Acórdão do Tribunal da Relação de
Évora
Processo:
128/17.8T8ENT-A.E1
Relator: PAULO AMARAL
Descritores: DESPACHO LIMINAR
CONTRADITÓRIO
Data do Acordão: 04/26/2018
Votação: UNANIMIDADE
Texto Integral: S
Sumário: I - No caso de indeferimento liminar de uma petição, não há lugar a uma audiência prévia do Autor quanto aos motivos que levam ao indeferimento.

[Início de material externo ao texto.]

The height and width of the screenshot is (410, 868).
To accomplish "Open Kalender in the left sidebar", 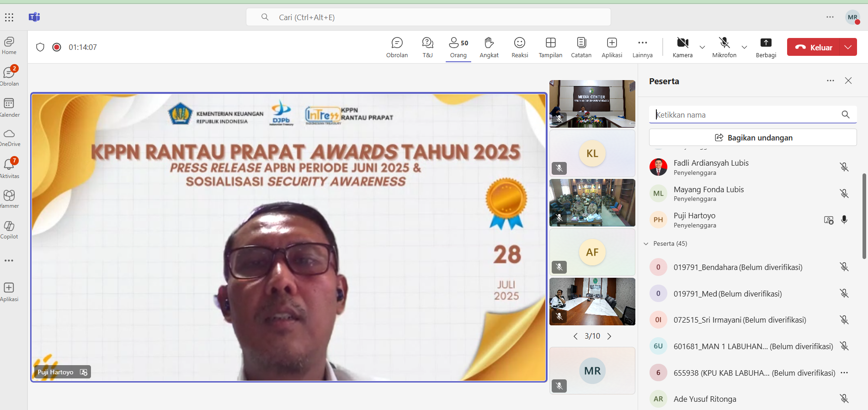I will (9, 108).
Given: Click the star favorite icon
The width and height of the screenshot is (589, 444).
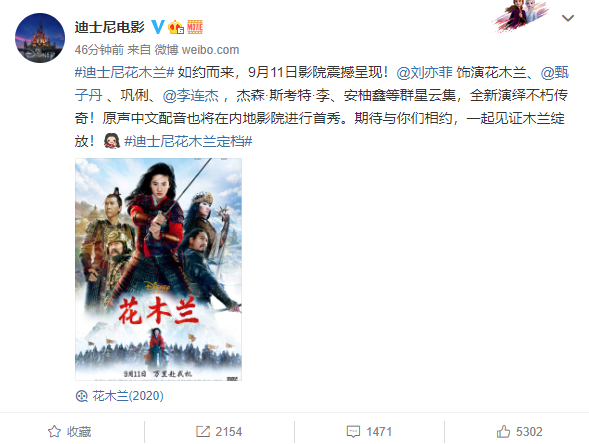Looking at the screenshot, I should (x=54, y=431).
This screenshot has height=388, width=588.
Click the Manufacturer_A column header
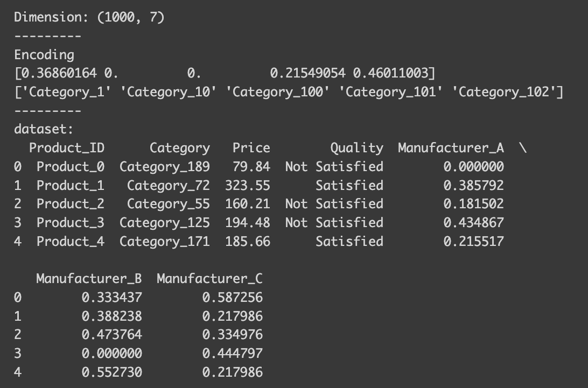tap(451, 148)
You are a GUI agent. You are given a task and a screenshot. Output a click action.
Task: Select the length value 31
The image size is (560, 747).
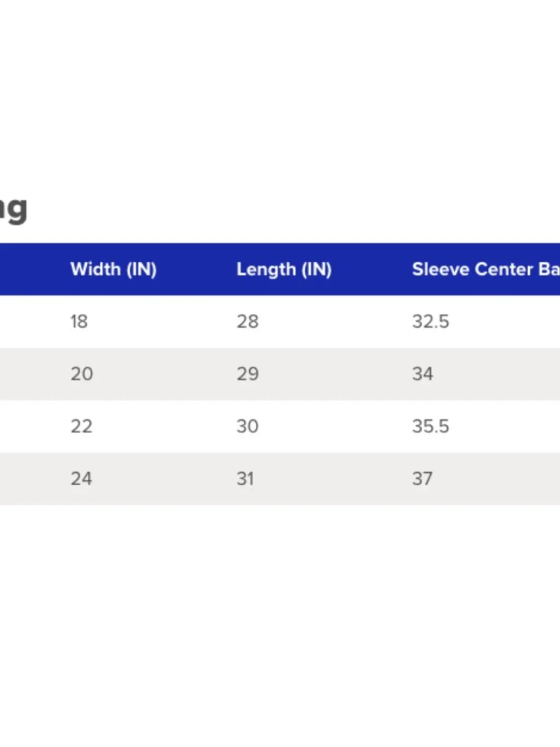pos(245,479)
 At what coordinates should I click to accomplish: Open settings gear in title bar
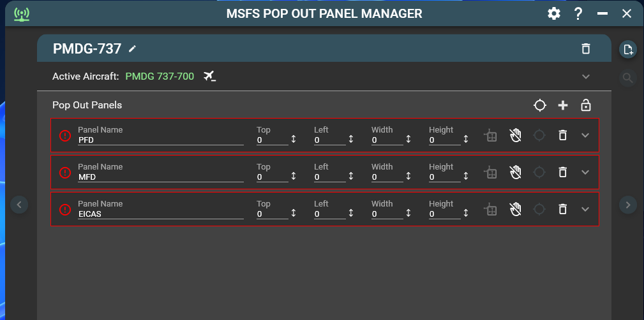(553, 13)
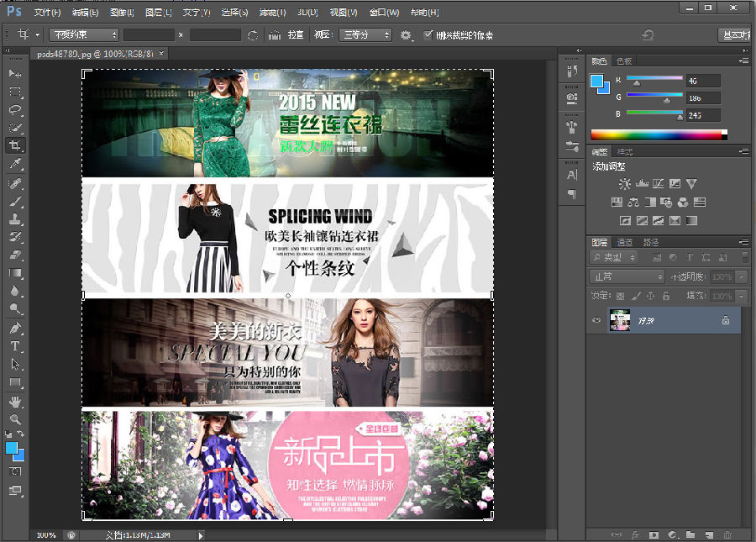Screen dimensions: 756x542
Task: Click the crop width input field
Action: (149, 35)
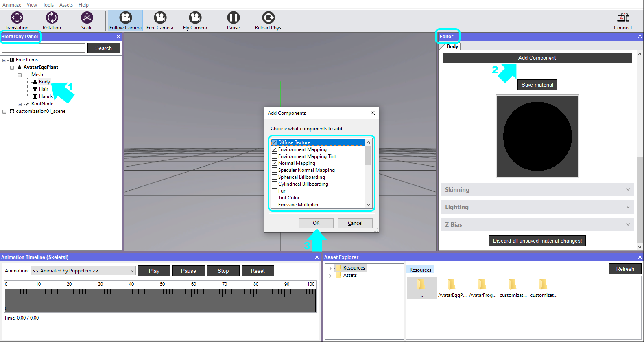Click the animation timeline ruler at 50
Image resolution: width=644 pixels, height=342 pixels.
point(162,292)
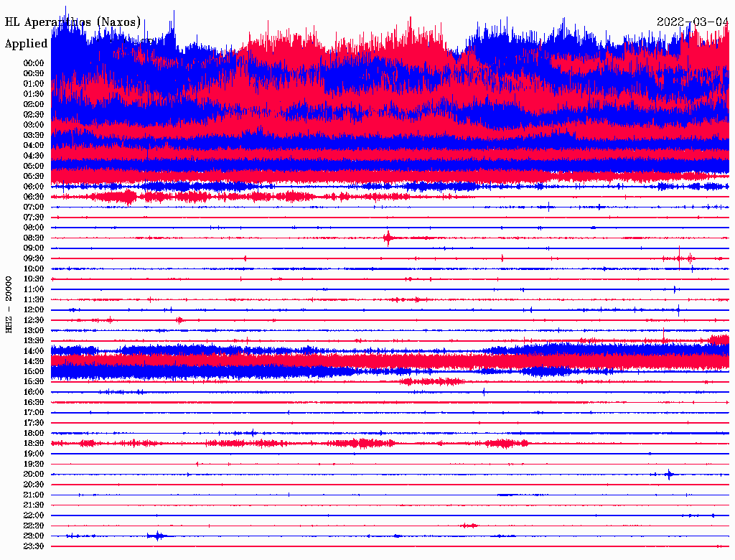This screenshot has width=735, height=560.
Task: Click the red spike on the 08:30 trace
Action: [388, 238]
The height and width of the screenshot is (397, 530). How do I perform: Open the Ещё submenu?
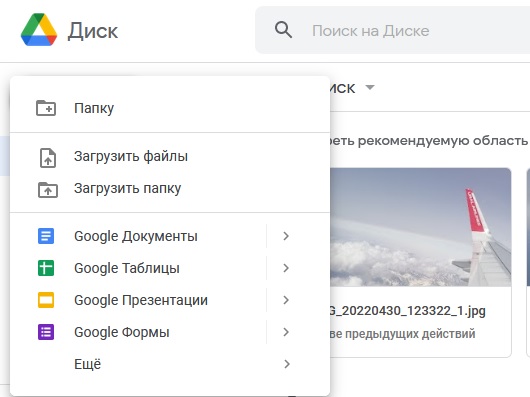coord(170,364)
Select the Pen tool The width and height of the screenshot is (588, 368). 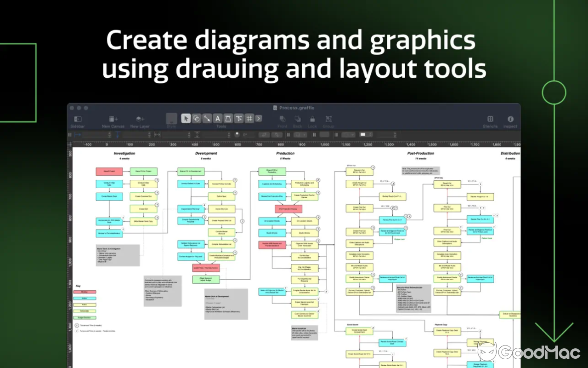click(228, 118)
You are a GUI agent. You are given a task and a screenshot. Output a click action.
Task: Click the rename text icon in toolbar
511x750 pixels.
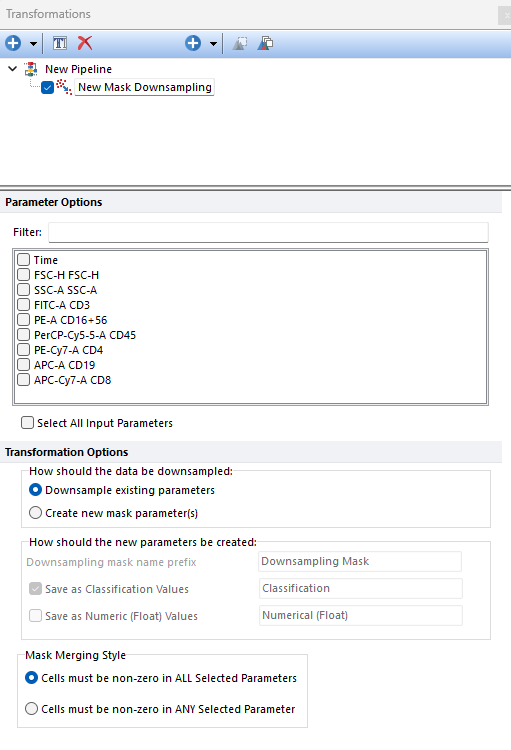coord(60,43)
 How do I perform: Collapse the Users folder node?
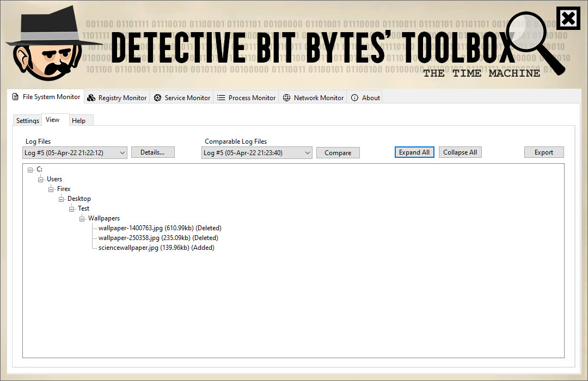coord(41,180)
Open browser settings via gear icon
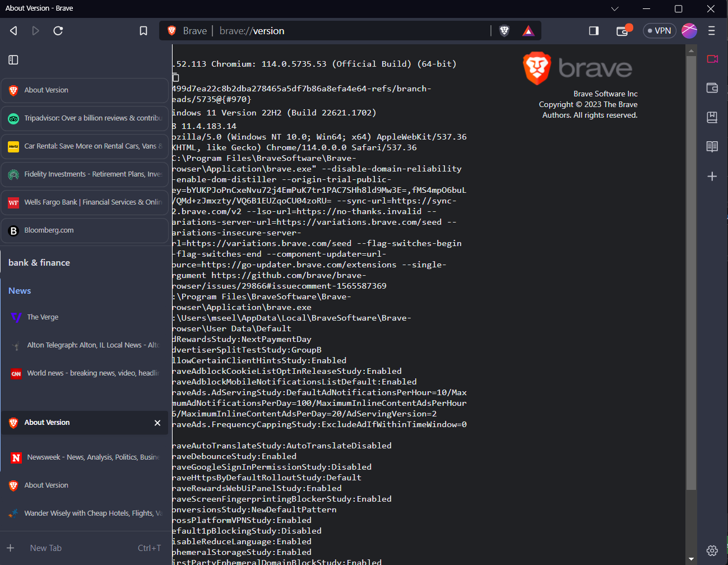Image resolution: width=728 pixels, height=565 pixels. 712,550

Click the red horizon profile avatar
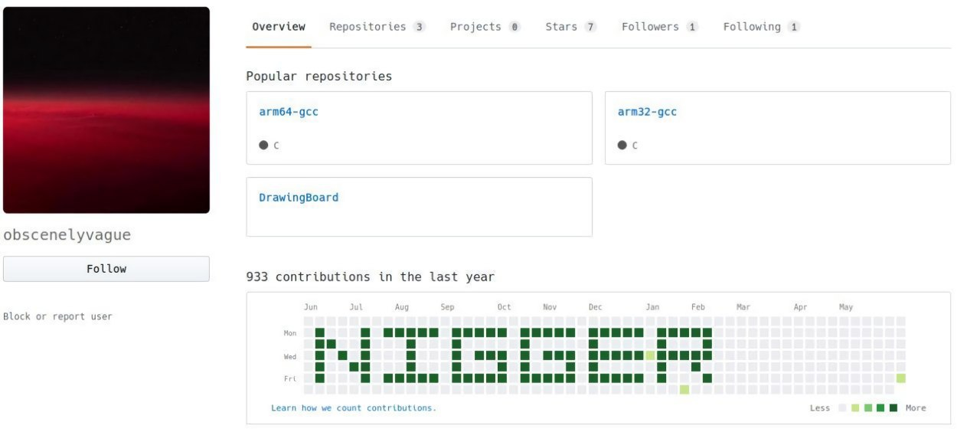tap(106, 110)
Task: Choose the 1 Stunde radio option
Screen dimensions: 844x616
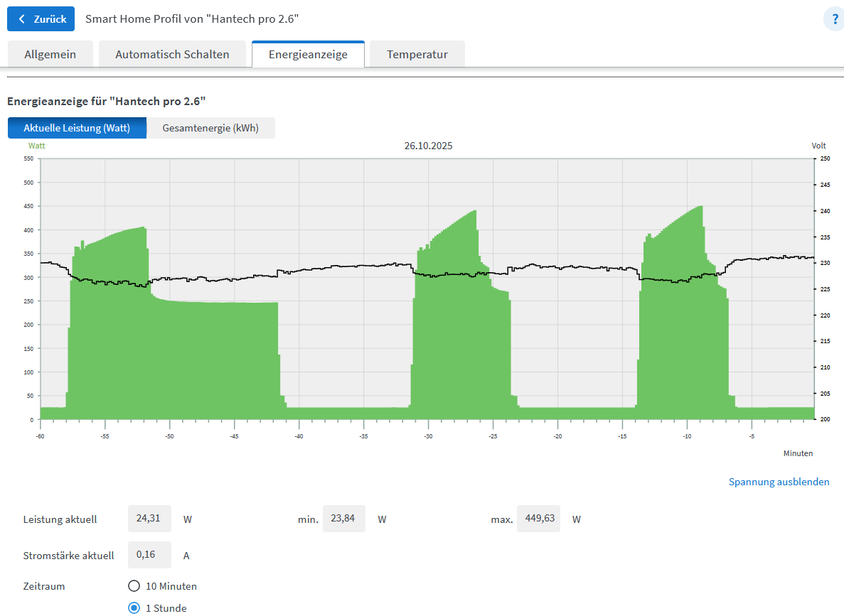Action: click(x=134, y=607)
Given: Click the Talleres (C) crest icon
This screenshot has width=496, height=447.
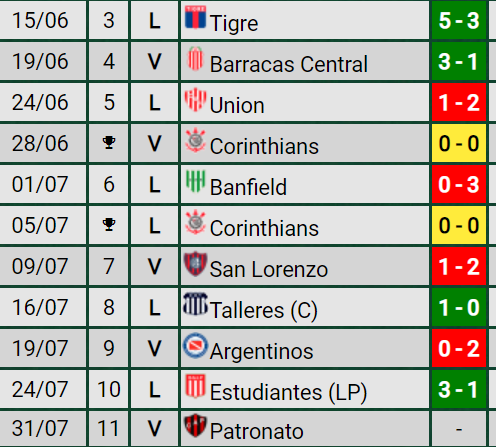Looking at the screenshot, I should (195, 304).
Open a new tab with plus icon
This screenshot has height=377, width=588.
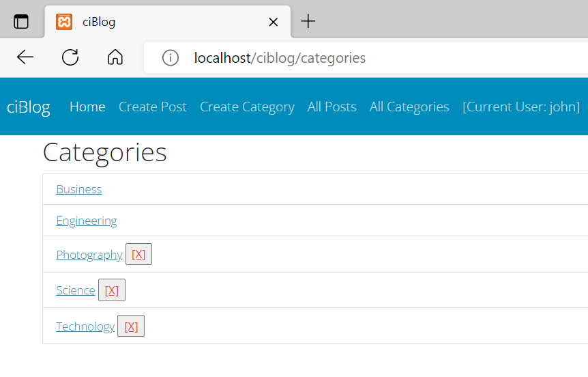point(308,21)
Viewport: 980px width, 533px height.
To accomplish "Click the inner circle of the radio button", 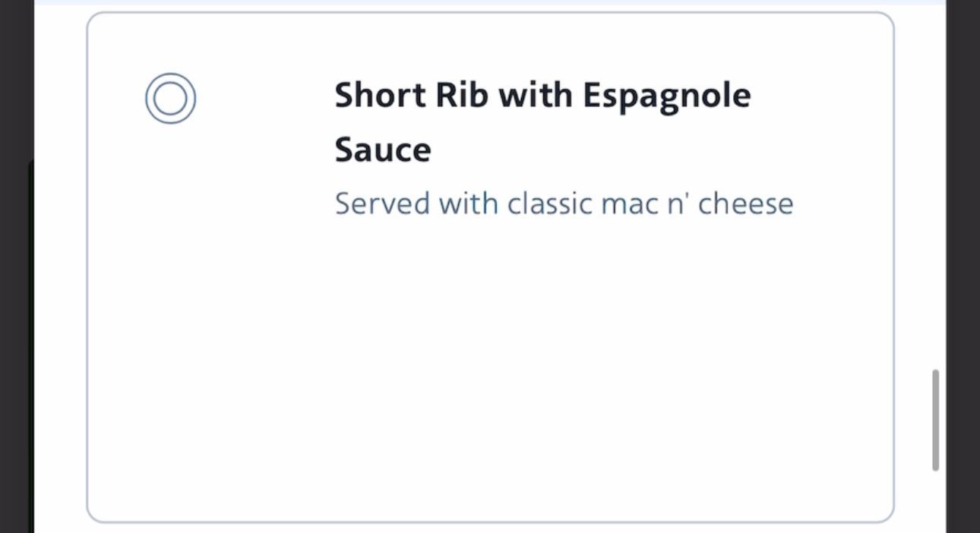I will pos(171,99).
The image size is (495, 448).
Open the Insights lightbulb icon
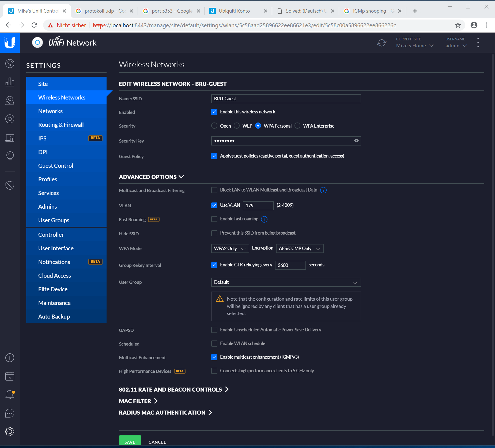click(10, 156)
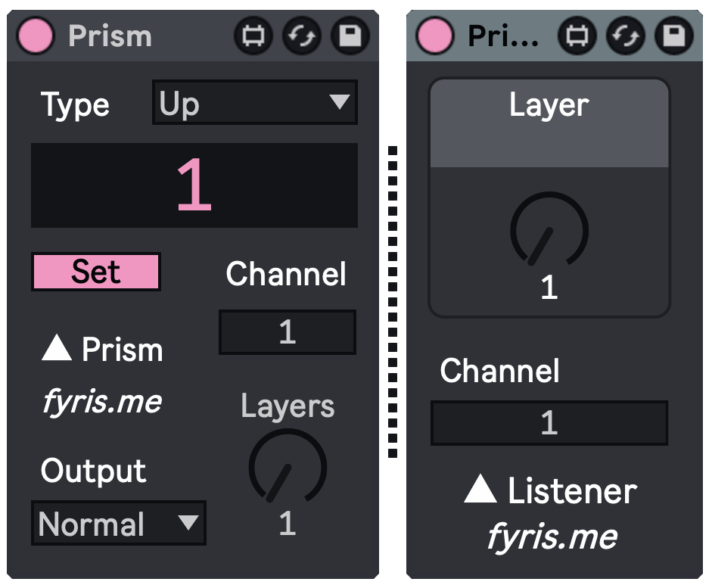Open the Output dropdown set to Normal
Viewport: 712px width, 588px height.
click(118, 523)
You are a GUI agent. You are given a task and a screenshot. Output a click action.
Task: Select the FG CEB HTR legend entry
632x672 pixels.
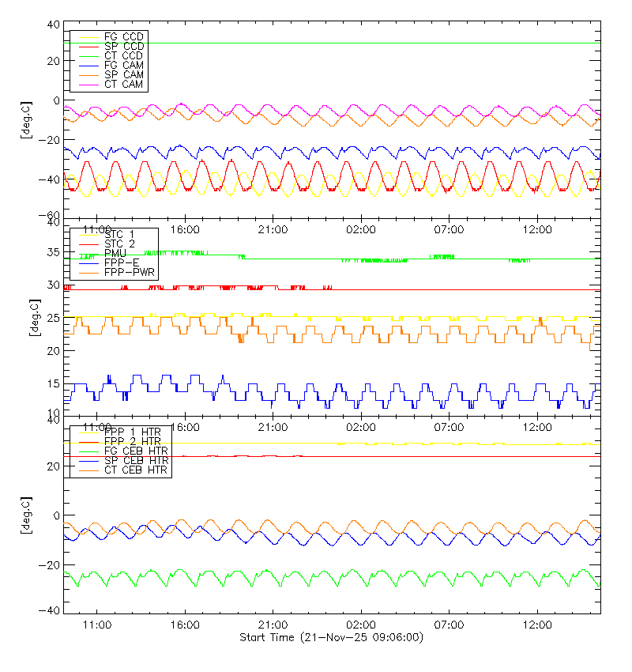click(136, 451)
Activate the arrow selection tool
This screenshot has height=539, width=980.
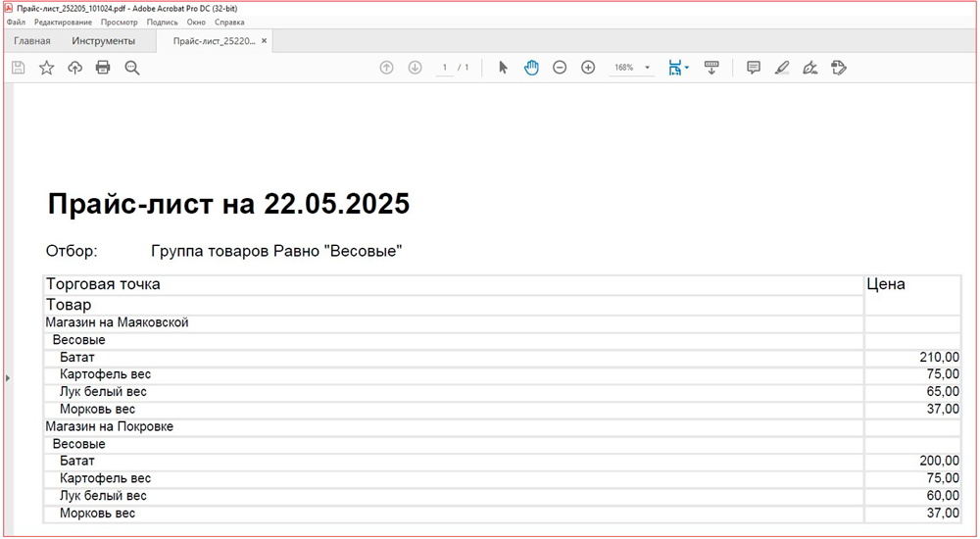click(503, 68)
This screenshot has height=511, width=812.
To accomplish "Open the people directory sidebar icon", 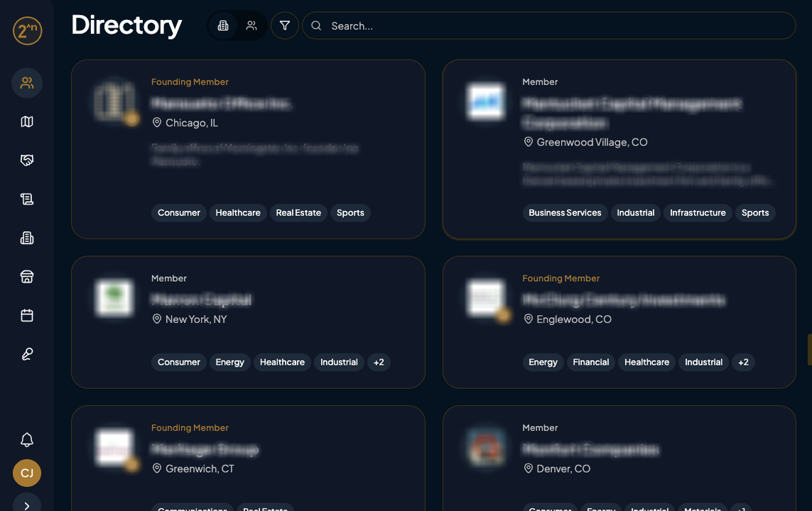I will point(27,83).
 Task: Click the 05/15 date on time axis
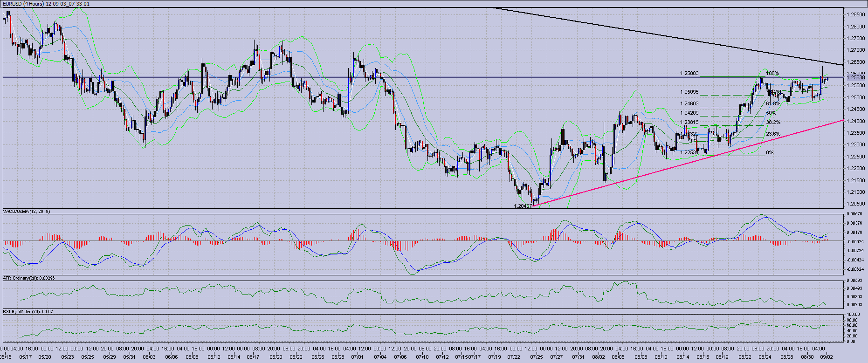pos(5,357)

II - A lei não exige uma interpelação do avalista anterior ao preenchimento do título cambiário.
(Sumário do Relator)
Decisão Texto Integral: Proc. n.º 128/17.8T8ENT-A.E1
Acordam no Tribunal da Relação de Évora

Por apenso à execução para pagamento de quantia certa que o Banco (…) S.A. move contra (…) e (…) – Prestação de Serviços e Agricultura, Unipessoal, Lda., vieram estes deduzir embargos, alegando em síntese:
- o requerimento executivo não contém a exposição sucinta dos factos que fundamentam o pedido, nem formular o pedido;
- as livranças, não têm força de título executivo porquanto foi violado o pacto de preenchimento;
- o executado não foi interpelado para o pagamento.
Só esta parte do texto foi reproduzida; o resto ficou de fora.